Transcribe the records word for word. Begin at their first line and stop after the line that contains "Looking at the screenshot, I should point(382,1632).".
+---+
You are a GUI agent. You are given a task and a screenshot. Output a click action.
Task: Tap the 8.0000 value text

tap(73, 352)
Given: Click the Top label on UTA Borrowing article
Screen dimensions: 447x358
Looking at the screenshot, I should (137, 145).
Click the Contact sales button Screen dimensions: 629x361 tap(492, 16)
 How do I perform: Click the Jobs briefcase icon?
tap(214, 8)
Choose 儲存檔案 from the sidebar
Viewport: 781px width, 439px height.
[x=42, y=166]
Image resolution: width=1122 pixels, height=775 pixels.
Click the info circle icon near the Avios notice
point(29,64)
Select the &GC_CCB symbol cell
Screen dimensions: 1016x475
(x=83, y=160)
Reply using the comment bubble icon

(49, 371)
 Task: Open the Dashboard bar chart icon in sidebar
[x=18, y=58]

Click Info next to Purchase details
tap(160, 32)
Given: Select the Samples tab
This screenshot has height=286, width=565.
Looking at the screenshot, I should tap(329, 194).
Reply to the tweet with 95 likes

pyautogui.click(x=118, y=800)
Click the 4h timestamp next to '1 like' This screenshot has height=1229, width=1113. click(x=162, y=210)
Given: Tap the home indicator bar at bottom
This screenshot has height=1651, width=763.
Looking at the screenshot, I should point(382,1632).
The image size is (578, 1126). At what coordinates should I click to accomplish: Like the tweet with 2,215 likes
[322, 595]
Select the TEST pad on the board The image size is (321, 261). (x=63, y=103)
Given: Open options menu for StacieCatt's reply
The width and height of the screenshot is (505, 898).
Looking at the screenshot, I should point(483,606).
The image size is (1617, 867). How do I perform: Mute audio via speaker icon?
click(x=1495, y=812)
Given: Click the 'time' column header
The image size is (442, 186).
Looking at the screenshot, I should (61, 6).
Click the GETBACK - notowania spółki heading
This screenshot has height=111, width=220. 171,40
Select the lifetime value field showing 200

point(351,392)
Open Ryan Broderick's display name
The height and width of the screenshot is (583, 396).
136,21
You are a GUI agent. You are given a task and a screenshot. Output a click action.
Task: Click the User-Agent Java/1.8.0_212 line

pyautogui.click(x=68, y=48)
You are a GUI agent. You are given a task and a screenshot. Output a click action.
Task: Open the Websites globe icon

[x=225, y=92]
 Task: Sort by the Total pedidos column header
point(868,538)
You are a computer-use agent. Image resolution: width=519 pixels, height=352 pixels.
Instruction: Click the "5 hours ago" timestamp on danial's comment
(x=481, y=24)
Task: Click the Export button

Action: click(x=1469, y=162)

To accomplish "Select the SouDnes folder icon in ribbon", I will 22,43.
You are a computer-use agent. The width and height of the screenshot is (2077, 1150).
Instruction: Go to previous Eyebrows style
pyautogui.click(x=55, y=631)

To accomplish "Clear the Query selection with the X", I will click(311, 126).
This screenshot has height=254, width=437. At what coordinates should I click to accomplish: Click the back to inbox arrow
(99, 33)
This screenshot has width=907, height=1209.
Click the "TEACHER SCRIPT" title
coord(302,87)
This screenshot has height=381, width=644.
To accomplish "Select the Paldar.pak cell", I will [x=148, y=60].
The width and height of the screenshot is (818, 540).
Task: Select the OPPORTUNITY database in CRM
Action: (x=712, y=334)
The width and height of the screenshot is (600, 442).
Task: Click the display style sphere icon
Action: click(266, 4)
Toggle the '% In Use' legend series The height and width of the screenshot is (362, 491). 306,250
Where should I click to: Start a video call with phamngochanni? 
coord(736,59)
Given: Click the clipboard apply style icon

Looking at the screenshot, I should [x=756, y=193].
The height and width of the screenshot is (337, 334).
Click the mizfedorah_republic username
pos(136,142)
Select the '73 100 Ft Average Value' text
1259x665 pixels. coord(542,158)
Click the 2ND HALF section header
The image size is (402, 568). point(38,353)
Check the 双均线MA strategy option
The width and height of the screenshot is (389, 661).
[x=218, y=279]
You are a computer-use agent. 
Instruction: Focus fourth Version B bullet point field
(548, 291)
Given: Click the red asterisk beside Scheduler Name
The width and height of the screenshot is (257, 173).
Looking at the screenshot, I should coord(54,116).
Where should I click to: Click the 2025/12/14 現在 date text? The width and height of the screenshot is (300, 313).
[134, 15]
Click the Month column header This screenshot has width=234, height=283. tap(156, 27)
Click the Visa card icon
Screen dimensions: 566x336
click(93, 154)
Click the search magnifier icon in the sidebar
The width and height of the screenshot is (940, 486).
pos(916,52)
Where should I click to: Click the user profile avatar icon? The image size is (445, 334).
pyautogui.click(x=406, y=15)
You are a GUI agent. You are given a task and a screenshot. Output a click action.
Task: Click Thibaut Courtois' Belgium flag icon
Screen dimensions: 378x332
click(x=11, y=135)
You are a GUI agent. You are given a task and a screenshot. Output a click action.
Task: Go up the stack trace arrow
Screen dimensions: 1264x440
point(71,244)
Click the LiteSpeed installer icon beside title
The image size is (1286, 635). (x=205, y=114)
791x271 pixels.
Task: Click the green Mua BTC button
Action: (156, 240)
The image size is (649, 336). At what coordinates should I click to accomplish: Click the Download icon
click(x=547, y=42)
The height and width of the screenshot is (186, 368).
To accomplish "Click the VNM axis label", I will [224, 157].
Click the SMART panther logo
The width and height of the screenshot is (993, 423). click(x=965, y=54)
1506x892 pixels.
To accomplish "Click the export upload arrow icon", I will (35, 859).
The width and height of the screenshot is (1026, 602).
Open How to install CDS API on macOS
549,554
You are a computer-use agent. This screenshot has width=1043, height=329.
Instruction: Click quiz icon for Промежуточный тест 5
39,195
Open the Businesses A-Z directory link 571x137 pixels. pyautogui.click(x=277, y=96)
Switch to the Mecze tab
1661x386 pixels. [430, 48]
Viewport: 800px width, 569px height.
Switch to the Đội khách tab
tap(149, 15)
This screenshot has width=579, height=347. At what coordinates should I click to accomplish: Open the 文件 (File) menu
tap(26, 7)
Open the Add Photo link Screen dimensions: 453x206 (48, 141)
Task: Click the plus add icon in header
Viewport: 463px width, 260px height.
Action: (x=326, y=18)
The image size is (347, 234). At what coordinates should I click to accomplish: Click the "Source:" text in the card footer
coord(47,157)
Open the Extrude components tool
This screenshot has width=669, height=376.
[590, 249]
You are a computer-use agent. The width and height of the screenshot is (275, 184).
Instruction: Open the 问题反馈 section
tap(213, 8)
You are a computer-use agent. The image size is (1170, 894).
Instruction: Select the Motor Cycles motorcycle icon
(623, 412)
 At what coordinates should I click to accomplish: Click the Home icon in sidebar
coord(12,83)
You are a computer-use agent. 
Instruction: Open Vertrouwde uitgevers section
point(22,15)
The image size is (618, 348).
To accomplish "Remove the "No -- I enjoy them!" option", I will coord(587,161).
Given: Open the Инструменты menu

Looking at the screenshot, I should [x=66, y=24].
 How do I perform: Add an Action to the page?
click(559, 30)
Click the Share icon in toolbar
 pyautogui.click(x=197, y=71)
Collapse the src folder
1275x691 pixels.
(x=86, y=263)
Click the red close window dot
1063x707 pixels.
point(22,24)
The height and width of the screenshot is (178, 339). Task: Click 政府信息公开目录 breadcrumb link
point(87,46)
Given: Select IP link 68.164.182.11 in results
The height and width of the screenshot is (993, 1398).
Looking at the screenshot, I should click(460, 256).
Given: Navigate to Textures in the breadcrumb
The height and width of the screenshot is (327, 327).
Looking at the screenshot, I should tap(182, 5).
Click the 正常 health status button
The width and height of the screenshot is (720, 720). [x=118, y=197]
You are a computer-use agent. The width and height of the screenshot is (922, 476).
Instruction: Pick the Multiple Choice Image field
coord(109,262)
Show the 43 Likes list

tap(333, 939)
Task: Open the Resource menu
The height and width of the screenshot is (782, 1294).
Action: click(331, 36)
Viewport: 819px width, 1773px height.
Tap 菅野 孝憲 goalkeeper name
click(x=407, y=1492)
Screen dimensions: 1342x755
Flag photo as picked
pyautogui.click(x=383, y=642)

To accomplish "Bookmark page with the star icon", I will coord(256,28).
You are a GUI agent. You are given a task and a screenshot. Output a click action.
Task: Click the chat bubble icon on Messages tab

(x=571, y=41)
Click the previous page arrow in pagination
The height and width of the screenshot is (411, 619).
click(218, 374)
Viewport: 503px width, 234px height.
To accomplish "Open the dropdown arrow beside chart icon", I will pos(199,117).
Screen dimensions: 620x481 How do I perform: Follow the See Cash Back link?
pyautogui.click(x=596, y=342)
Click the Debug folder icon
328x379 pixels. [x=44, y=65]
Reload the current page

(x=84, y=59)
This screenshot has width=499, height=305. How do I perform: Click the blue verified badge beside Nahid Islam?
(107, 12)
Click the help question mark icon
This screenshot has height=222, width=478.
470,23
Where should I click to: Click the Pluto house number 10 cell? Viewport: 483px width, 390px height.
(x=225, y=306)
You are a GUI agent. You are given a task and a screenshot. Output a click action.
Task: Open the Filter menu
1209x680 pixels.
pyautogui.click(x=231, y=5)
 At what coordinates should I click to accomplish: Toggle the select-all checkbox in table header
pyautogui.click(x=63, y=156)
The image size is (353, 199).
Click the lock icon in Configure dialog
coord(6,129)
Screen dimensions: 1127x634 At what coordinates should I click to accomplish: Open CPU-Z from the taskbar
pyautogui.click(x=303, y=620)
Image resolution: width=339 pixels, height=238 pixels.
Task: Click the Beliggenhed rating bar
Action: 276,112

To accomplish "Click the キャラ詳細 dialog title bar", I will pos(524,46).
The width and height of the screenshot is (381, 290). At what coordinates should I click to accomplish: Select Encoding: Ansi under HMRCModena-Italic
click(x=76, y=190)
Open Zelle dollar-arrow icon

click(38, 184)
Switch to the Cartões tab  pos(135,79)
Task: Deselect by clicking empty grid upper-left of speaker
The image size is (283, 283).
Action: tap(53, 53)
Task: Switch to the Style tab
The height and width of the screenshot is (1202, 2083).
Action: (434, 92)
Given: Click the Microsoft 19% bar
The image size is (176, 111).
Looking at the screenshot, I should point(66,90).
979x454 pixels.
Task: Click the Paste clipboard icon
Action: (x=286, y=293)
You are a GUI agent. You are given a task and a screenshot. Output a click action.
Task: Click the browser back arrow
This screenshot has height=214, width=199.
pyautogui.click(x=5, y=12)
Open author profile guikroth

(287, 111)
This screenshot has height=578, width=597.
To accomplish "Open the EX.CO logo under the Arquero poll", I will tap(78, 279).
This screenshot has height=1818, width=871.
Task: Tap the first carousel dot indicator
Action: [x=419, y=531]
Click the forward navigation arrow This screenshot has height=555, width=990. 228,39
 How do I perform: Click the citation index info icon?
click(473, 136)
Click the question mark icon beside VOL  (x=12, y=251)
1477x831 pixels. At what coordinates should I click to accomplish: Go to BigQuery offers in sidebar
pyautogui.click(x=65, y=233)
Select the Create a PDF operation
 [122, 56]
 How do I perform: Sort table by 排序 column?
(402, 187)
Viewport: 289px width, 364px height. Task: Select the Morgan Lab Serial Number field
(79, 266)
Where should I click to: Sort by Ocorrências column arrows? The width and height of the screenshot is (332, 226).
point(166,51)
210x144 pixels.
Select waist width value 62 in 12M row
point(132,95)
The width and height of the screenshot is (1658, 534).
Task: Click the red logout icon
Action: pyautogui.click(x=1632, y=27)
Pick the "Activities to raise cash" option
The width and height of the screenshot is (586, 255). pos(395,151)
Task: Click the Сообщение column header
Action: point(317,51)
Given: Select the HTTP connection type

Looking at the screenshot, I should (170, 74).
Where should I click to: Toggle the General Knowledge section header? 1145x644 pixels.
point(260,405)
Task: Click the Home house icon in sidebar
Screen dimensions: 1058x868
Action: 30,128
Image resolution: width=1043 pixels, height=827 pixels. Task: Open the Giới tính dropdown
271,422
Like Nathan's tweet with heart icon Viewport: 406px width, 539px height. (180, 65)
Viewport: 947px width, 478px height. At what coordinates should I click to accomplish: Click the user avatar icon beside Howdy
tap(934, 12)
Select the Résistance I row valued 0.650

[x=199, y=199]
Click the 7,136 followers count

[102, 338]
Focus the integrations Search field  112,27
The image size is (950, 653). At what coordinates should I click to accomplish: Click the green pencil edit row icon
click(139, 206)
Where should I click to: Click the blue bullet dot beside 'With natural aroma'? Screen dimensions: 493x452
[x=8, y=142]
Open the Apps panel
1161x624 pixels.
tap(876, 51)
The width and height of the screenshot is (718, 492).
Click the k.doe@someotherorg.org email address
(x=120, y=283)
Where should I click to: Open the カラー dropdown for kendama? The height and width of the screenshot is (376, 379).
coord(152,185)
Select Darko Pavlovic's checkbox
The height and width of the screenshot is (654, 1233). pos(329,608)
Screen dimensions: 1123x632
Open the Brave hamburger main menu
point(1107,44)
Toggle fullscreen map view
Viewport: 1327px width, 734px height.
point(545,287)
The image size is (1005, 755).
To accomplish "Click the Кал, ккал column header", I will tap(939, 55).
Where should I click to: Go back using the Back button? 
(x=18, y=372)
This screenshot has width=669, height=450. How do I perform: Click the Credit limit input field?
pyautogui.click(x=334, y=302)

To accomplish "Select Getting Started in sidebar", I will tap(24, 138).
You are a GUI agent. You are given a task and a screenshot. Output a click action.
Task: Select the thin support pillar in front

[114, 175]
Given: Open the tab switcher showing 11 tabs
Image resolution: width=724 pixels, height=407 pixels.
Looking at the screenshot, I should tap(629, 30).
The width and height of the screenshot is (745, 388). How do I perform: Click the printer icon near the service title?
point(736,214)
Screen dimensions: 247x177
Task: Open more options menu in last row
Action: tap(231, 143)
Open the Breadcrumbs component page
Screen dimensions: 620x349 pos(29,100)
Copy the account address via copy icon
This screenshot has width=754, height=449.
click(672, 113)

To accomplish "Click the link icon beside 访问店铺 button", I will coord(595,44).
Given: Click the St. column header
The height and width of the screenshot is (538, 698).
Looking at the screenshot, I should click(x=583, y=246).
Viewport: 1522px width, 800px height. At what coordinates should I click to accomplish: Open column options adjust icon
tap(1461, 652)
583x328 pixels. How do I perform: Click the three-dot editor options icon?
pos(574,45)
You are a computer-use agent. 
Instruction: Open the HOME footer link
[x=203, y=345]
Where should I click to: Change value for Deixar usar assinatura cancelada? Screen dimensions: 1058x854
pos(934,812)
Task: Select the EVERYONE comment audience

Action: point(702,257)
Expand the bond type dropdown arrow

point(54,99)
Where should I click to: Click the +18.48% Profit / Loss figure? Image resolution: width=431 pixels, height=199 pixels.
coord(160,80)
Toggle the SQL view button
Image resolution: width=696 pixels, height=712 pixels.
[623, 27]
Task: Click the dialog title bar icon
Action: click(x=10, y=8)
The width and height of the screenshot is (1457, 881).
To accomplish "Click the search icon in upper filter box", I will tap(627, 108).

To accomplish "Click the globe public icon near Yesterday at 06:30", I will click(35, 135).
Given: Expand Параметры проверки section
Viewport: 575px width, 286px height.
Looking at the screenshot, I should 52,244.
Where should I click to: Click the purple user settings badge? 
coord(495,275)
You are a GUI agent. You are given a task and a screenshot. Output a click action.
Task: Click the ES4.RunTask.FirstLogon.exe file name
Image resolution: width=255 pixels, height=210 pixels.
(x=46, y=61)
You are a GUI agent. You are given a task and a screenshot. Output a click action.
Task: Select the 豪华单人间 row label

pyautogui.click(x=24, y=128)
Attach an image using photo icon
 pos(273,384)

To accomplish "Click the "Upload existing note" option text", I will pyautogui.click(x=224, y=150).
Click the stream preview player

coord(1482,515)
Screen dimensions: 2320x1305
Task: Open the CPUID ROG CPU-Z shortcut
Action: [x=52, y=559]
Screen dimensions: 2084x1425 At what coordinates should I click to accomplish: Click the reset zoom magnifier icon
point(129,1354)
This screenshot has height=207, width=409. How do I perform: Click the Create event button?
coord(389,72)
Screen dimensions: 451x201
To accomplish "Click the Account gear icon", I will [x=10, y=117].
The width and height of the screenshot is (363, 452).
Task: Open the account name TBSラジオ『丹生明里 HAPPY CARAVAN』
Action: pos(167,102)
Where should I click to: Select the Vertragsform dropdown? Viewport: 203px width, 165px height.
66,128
+---+
**Task response**.
You are a GUI agent. You are given a task and a screenshot. Output a click action.
Task: Tap the 8.0000 value text

tap(73, 352)
Given: Click the Top label on UTA Borrowing article
Screen dimensions: 447x358
Looking at the screenshot, I should (137, 145).
Click the Contact sales button Screen dimensions: 629x361 tap(492, 16)
 How do I perform: Click the Jobs briefcase icon?
tap(214, 8)
Choose 儲存檔案 from the sidebar
Viewport: 781px width, 439px height.
[x=42, y=166]
Image resolution: width=1122 pixels, height=775 pixels.
Click the info circle icon near the Avios notice
point(29,64)
Select the &GC_CCB symbol cell
Screen dimensions: 1016x475
(x=83, y=160)
Reply using the comment bubble icon

(49, 371)
 Task: Open the Dashboard bar chart icon in sidebar
[x=18, y=58]

Click Info next to Purchase details
tap(160, 32)
Given: Select the Samples tab
This screenshot has height=286, width=565.
Looking at the screenshot, I should tap(329, 194).
Reply to the tweet with 95 likes

pyautogui.click(x=118, y=800)
Click the 4h timestamp next to '1 like' This screenshot has height=1229, width=1113. click(x=162, y=210)
Given: Tap the home indicator bar at bottom
This screenshot has height=1651, width=763.
Looking at the screenshot, I should point(382,1632).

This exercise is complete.